> [Source text]:
The development shows how alternative energy has taken off amid soaring oil prices in recent years. Evergreen Solar, of Marlboro, Mass., said it has agreed to ship around $100 million of photovoltaic modules (in other words, solar cells) to Mainstream Energy, which is involved in the sales, distribution and installation of residential and commercial solar electric systems. In the past 12 months, Evergreen Solar has now pulled together six contracts that are collectively worth $700 million.

"Evergreen Solar represents an important strategic partner for us," stated David Katz, President of AEE Solar, a Mainstream Energy subsidiary, in a press release. "We view them as a solar technology pioneer that is making considerable strides in improving cell efficiencies and more importantly, lowering the overall costs of solar power."

Evergreen Solar's plant in Massachusetts will make the solar cells, along with the German factory of EverQ, which is a strategic partnership between Evergreen Solar, Q-Cells AG of Germany and Renewable Energy Corporation ASA (REC) of Norway.

After the news investors bid up the company's shares to $9.60 per share on the Nasdaq. They had traded at a 52 week high of $17.50 per share on March 15.

Cowen analyst Robert Stone reiterated his outperform rating on the stock, explaining that the company's shares have been cheapened lately amid broader industry concerns about prices and market growth. Expressing ongoing confidence in the company's technology for making solar power products, he widened his 30 cents loss per share loss estimate for 2006 to a 31-cent loss, but narrowed his 16 cents 2007 loss estimate to a 7-cent loss, and hiked his 2008 estimate of 2 cents earnings per share to 16 cents EPS.

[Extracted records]
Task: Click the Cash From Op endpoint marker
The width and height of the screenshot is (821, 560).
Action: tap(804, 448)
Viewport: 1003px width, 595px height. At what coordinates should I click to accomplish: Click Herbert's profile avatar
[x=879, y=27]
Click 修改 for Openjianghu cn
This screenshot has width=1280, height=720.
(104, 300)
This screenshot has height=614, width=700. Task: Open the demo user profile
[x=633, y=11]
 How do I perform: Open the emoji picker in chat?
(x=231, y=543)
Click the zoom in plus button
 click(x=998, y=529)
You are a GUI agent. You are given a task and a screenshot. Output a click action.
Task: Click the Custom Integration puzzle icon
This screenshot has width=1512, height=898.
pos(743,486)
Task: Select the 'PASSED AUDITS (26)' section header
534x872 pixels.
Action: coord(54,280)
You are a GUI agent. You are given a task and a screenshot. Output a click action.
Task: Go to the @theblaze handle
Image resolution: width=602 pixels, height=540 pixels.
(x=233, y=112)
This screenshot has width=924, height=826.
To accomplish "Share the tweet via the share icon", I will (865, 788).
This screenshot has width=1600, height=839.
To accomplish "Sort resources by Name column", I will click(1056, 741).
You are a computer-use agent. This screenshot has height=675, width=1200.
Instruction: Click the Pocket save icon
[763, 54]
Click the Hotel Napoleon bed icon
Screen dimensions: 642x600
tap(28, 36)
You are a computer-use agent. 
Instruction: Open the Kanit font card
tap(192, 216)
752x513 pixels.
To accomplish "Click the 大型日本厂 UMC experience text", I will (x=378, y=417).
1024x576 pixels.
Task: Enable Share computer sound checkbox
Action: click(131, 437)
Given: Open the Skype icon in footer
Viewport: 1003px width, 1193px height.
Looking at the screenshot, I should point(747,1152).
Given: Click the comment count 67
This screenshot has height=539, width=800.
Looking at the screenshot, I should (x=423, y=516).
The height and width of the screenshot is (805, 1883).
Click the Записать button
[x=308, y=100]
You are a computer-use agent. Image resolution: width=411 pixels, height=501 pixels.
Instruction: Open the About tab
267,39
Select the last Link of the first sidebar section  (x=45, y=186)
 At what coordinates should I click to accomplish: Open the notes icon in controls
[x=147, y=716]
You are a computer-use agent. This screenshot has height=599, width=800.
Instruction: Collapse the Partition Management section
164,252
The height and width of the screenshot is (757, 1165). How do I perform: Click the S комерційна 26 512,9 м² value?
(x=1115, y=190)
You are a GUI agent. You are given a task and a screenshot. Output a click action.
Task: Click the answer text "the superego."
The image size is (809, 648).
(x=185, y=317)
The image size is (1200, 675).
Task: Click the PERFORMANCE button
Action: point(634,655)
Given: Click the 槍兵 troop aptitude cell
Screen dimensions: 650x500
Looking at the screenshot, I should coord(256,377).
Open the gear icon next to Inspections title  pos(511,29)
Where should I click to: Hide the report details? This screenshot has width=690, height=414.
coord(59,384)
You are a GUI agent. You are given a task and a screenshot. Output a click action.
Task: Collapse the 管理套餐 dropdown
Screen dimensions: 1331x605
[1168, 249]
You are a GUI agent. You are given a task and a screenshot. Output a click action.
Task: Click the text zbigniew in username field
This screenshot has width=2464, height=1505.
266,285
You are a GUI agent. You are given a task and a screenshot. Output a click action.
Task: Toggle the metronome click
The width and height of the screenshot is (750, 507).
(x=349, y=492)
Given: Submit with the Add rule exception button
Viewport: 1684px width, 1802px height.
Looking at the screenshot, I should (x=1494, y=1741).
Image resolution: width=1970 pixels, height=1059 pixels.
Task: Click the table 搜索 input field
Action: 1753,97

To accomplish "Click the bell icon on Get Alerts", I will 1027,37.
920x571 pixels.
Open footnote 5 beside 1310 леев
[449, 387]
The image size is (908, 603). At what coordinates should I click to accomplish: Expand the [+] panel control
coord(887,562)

> [What you have to do]: Can you reproduce the solar contract article above, starting with "After the news" and going on through "on March 15.", with "investors" renamed to "shareholders"?

> [Result for this task]:
After the news shareholders bid up the company's shares to $9.60 per share on the Nasdaq. They had traded at a 52 week high of $17.50 per share on March 15.